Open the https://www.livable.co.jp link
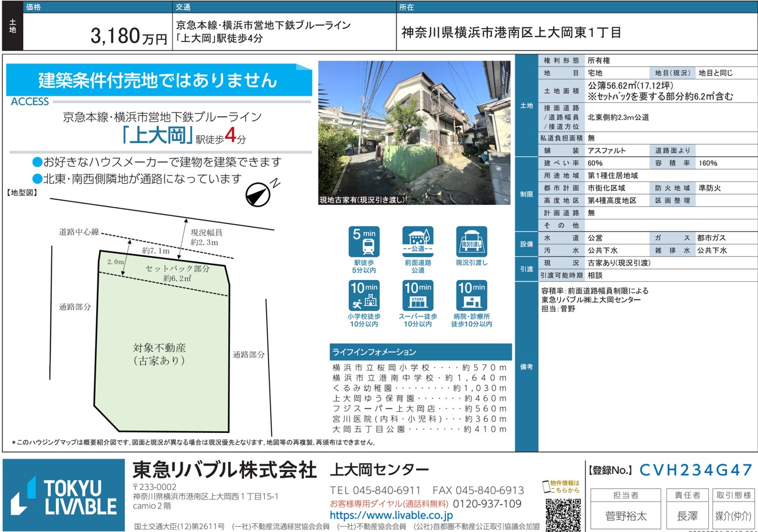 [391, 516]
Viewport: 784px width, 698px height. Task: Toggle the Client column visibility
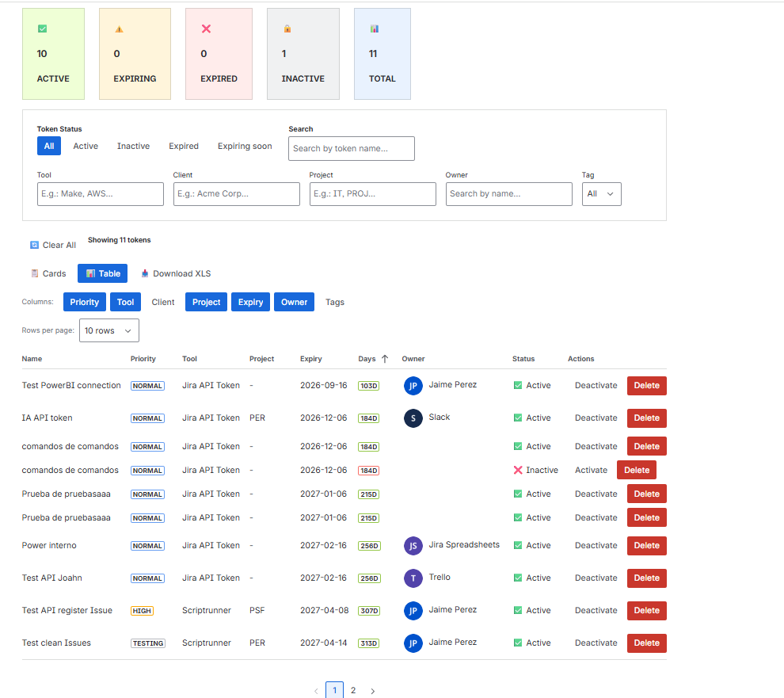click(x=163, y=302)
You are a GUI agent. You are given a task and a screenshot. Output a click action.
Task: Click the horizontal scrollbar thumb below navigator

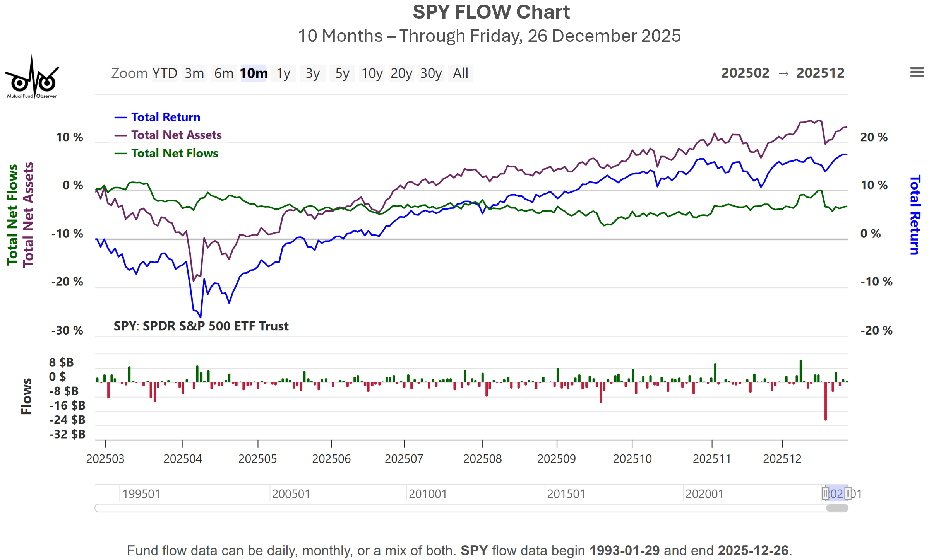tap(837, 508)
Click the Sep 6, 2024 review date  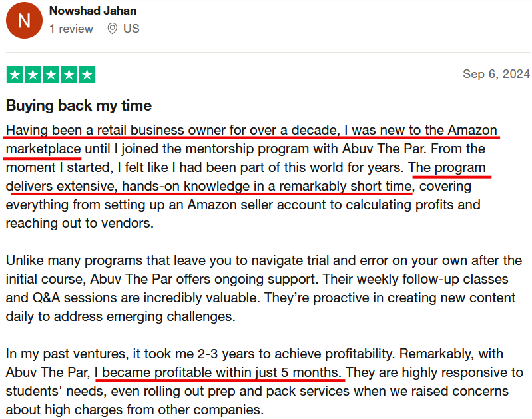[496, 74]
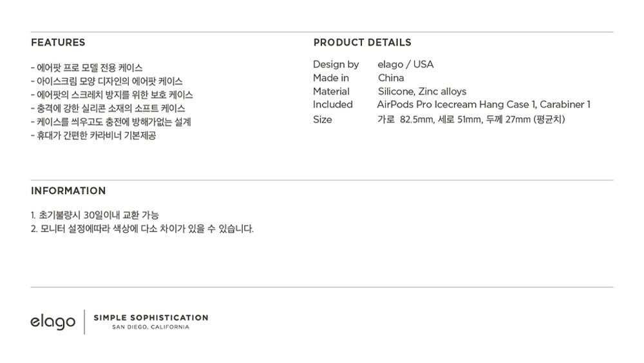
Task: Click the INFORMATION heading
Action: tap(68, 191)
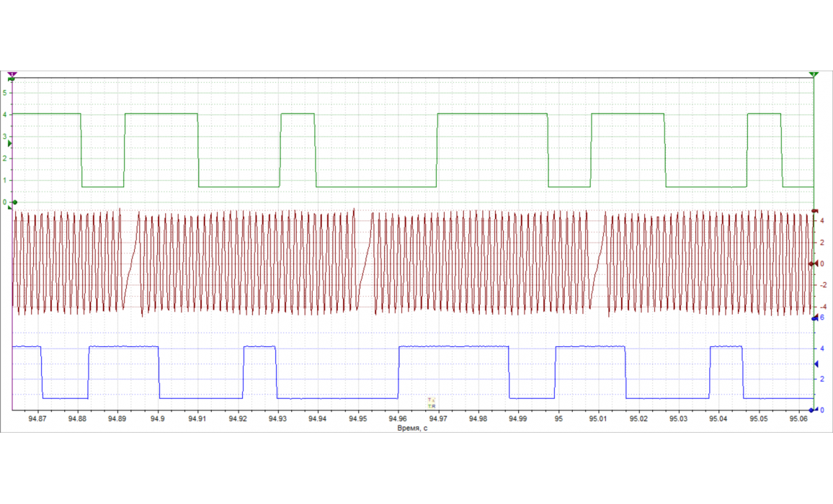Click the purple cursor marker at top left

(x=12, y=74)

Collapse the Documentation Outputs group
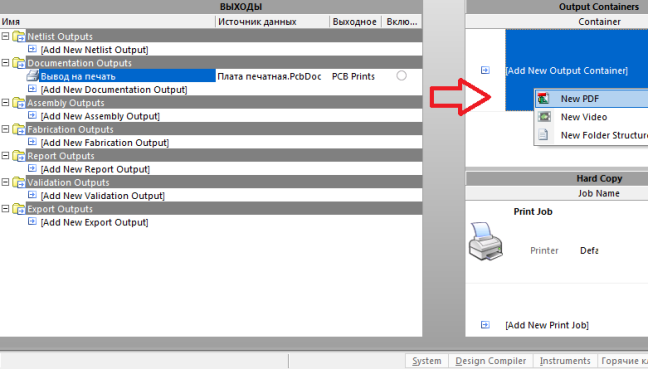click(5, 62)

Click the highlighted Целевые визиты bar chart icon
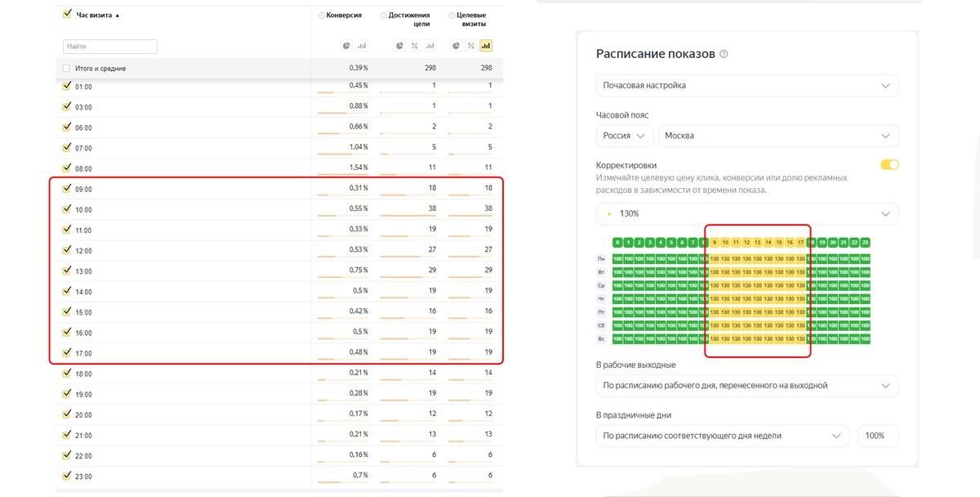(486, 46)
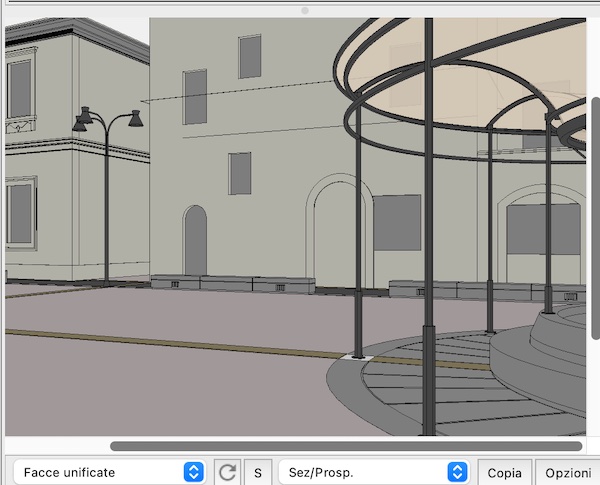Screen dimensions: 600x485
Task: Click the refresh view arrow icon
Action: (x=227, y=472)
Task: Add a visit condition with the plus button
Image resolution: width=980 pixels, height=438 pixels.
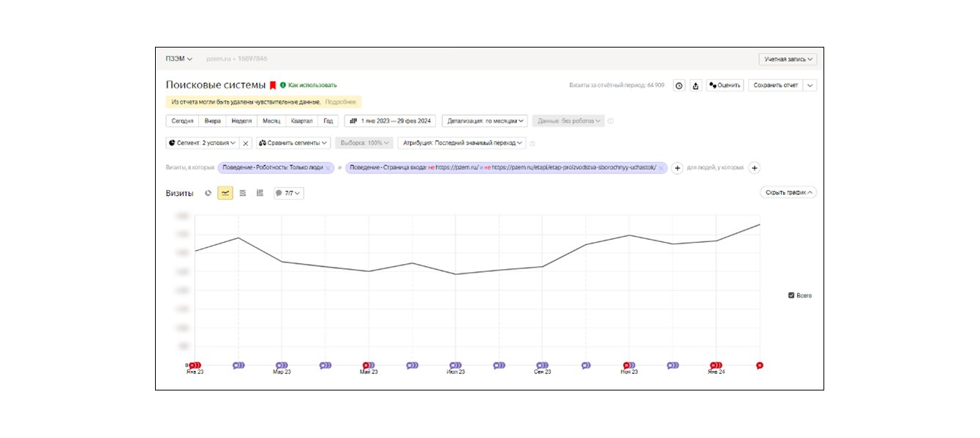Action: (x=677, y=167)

...

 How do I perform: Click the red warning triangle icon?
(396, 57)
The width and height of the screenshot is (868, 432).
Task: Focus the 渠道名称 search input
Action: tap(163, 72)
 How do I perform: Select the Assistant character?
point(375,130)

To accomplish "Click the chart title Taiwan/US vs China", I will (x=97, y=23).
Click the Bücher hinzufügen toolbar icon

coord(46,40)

## Try it
Using the data above, retype exactly the lines from the line with "Collapse the Documentation Outputs group" to the line with "Task: Add a", inclusive. No pictures and nothing else.

## Task response
Collapse the Documentation Outputs group
click(5, 62)

Click the highlighted Целевые визиты bar chart icon
(486, 46)
Screen dimensions: 600x485
Task: Click the refresh view arrow icon
Action: (x=227, y=472)
Task: Add a visit condition with the plus button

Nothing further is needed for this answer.